ハーフペニー橋…1997年夏2010/01/30 08:53

  ジェイムズ・ジョイス著、柳瀬尚紀訳                     
  『ダブリーナーズ』  
  2009年、新潮文庫    

 渡し舟の船賃を払って、リフィー川を渡った。乗り合わせたのは二人の人夫と鞄を提げたユダヤ人だった。僕らはいかめしいくらいに大真面目になり、それでも束の間の船旅の間に一度互いに目が合うと、けたけた笑い出してしまった。岸へ上がって、三本マストの優美な帆船の荷下ろしを見物した。

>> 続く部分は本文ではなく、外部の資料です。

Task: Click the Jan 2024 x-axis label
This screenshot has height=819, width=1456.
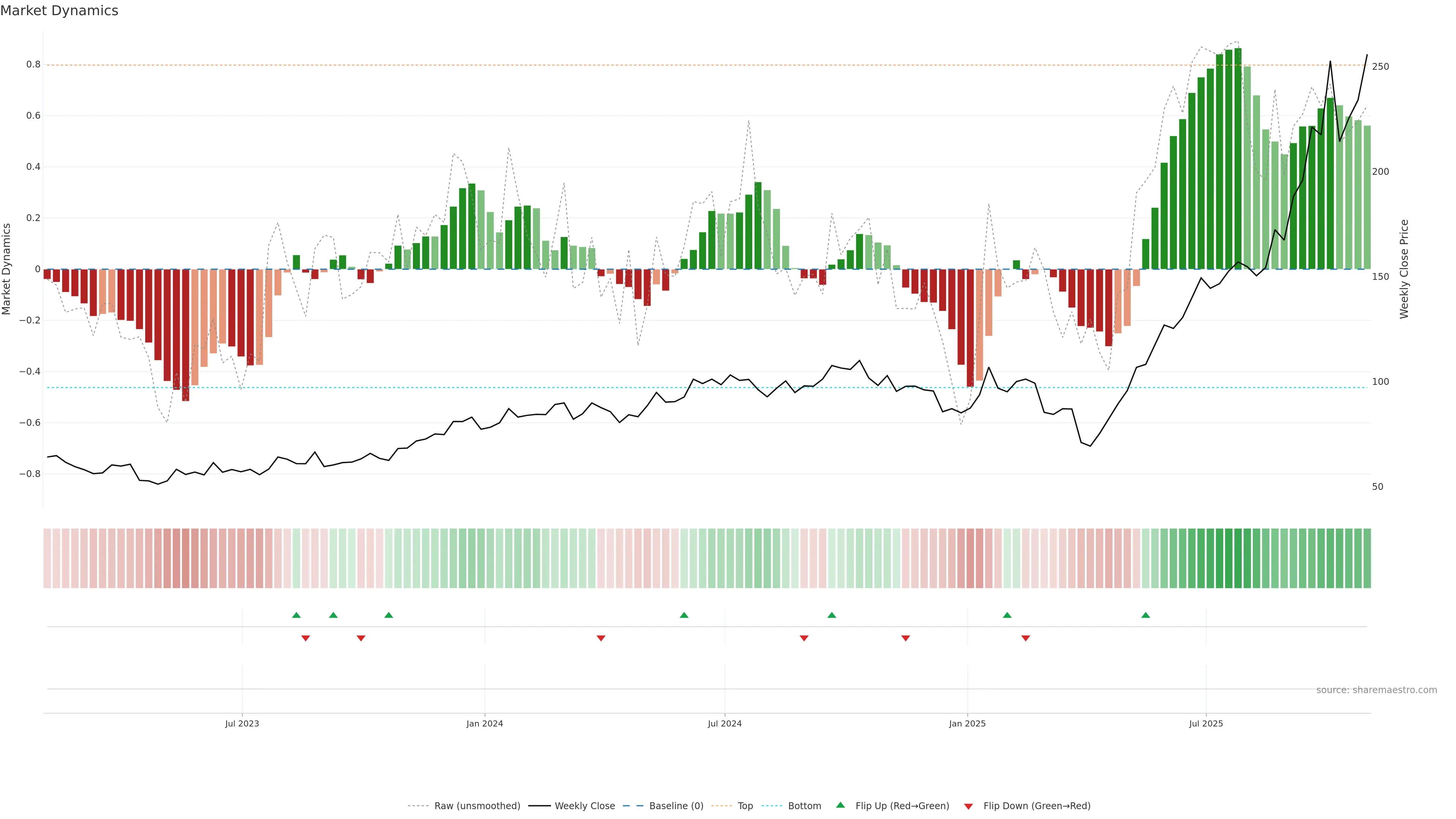Action: (485, 723)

 ロンドンに滞在してから、ダブリンに入ったこともあり、欧州の首都にしてはこじんまりとしたこの街がしっくりと馴染む。ロンドンに比べると、車の排気ガスがちょっと臭いのが気になる。
 アイルランドと言うと、うら寂しい、停滞したイメージもあったが、観光客は多く、賑わいを見せている。観光名所のほとんどは歩いて回れる。
 市内を流れているリフィー川。そこにかかるハーフペニー橋はダブリンの名所でもある。橋の名称は、かつて通行料として、半ペニーを徴収していたことからきている。こんな小さな橋で料金をとっていたのが不思議に思われる。歩行者専用の地味な橋である。


コメント

_ 自称ささけん ― 2010/02/03 17:19

ハーフペニー橋はぜひ一度行ってみたいところです。ただし、お金と時間がないので、行ける可能性は乏しいです。「若い頃は時間はあるが、お金がない。年配になるとお金はあるが、時間がない。」と云われますが、40代の私には、どちらもないのが悲しいです。今後のブログのご発展を祈念しています。

_ いわみつ ― 2010/02/03 20:19

自称ささけんさん。変わったお名前ですね。私も仕事を取り巻く環境が大きく変わって、自な時間が極端に少なくなりました。昨年は夏休みも全く無かったし、年末まで働きづめでした。というわけで過去の話ばかりになりますが、このブログを続けてみます。